Além das irregularidades nos postos, o MPPI também aponta que o grupo utilizava “laranjas” para ocultar a origem ilícita dos recursos, caracterizando lavagem de capitais. A estratégia envolvia a dissimulação de atividades empresariais para dar aparência de legalidade ao dinheiro obtido de forma ilegal.
Mesmo após decisões de primeira instância que liberaram o funcionamento dos estabelecimentos e desbloquearam ativos financeiros, o Ministério Público recorreu ao Tribunal de Justiça do Piauí. Em decisão cautelar, foi determinada a manutenção da interdição dos postos e o bloqueio dos bens dos investigados, com o objetivo de impedir a continuidade das práticas criminosas.

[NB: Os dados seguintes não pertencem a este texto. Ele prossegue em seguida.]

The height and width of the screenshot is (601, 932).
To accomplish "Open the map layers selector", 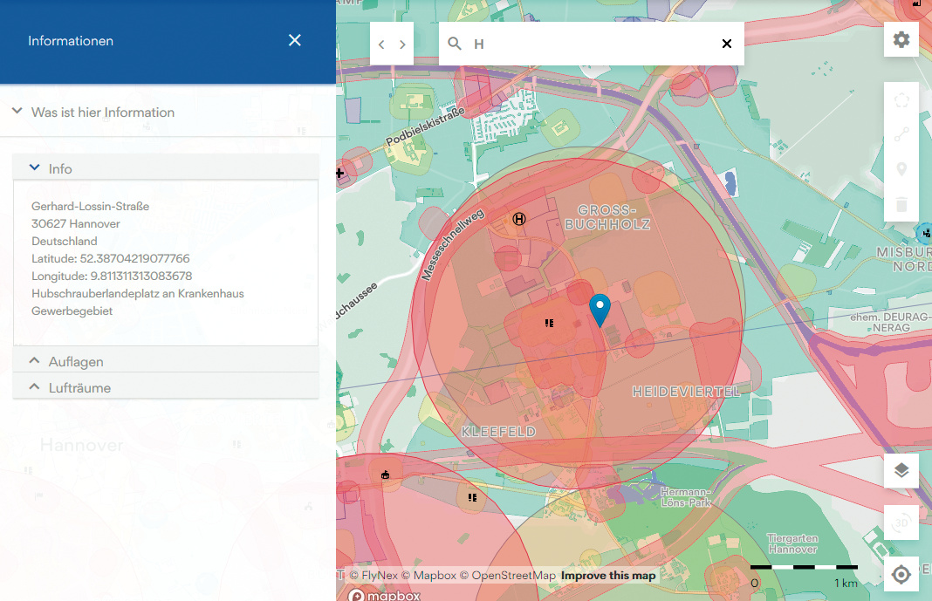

Na ação penal, o MPPI também solicita a condenação dos denunciados ao pagamento de indenização por dano moral coletivo no valor de R$ 74,2 milhões. O órgão aguarda agora a decisão do Judiciário sobre o recebimento da denúncia e o andamento do processo, além da análise sobre o levantamento do sigilo dos autos.
O Ministério Público reforçou que continuará atuando de forma integrada com órgãos de fiscalização e segurança para garantir a responsabilização dos envolvidos e a proteção dos consumidores piauienses.